# [SET OF TASKS]
1. In the Lake Michigan ozone discussion page, on what date was the final revised paper published?
2. List every date that appears in the Lake Michigan ozone discussion page.
3. Pick up the Lake Michigan ozone discussion page right after its final sentence and continue the reviewer's comment.

# [EXCERPT]
-*-*-

R. Bradley Pierce, Monica Harkey, Allen Lenzen, Lee M. Cronce, Jason A. Otkin, Jonathan L. Case, David S. Henderson, Zac Adelman, Tsengel Nergui, and Christopher R. Hain

Download

Final revised paper (published on 30 Aug 2023)
Preprint (discussion started on 02 Feb 2023)

Interactive discussion

Status: closed

RC1: 'Comment on egusphere-2023-152', Kirk Baker, 16 Feb 2023

This manuscript is well written, and the Figures are well organized and clearly convey pertinent information relevant for this assessment. It is very useful to have more modeling assessments that show skill at capturing complex meteorology and ozone chemistry in the Lake Michigan area. Some substantive comments and suggestions are provided to strengthen the paper then smaller suggestions follow.

-*-*-

# [GIVEN MATERIAL]
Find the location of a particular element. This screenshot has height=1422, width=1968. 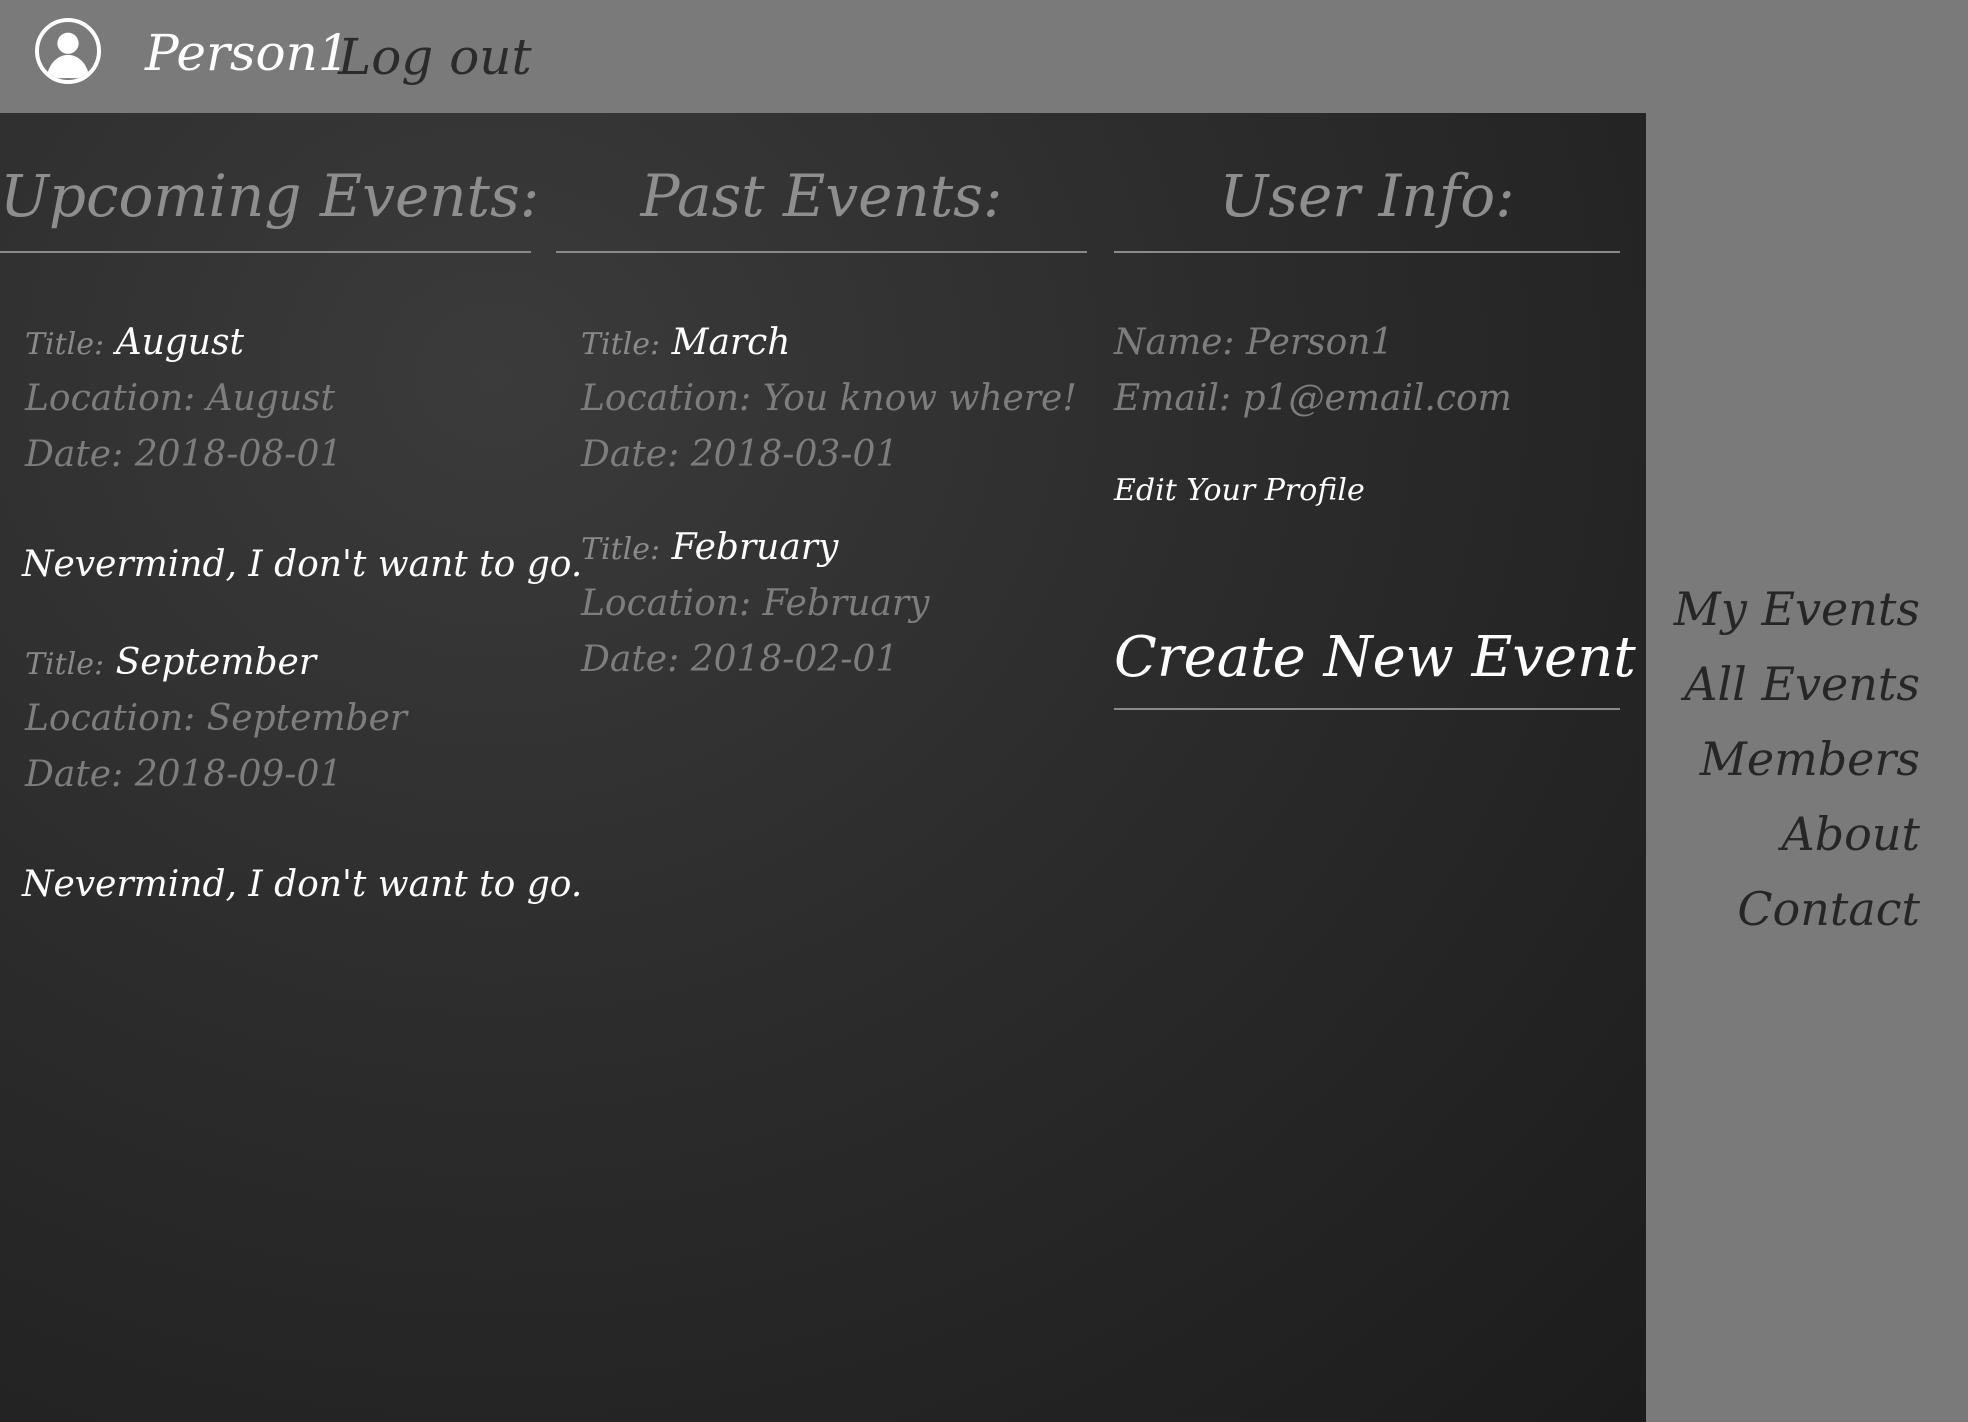

event-title-row: Title: February is located at coordinates (755, 548).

-*-*-

# [ANSWERS]
1. 30 Aug 2023

2. 30 Aug 2023; 02 Feb 2023; 16 Feb 2023

3.
First, some more clarity around the “EPA run” would be appreciated. EPA does not have a recommended set of options for the application of WRF or CMAQ but tends to use a certain configuration for both of these models that has traditionally performed well over the contiguous U.S. at 12 km grid resolution. The name is also a little confusing in that it might suggest that EPA provided the WRF simulation for this project. Perhaps that simulation could be called “ACM2/PX” or something along that line which identifies it by certain major PBL physics options.
Second, it is difficult to fully review this manuscript due to key aspects referencing a paper (Otkin, 2022) that is not in the reference list. A quick Google Scholar search did not turn up this paper. If this has not been published perhaps it could be provided as part of this review.
Third, some rationale would be appreciated about why the lake breeze timing and strength was only analyzed at Sheboygan and the vertical wind measurements made at Zion were not included as part of this assessment. Both sites are important for ozone impacts in southeast Wisconsin and since there are only 2 sites with vertical wind profiles it seems within scope for a paper focused on that particular process.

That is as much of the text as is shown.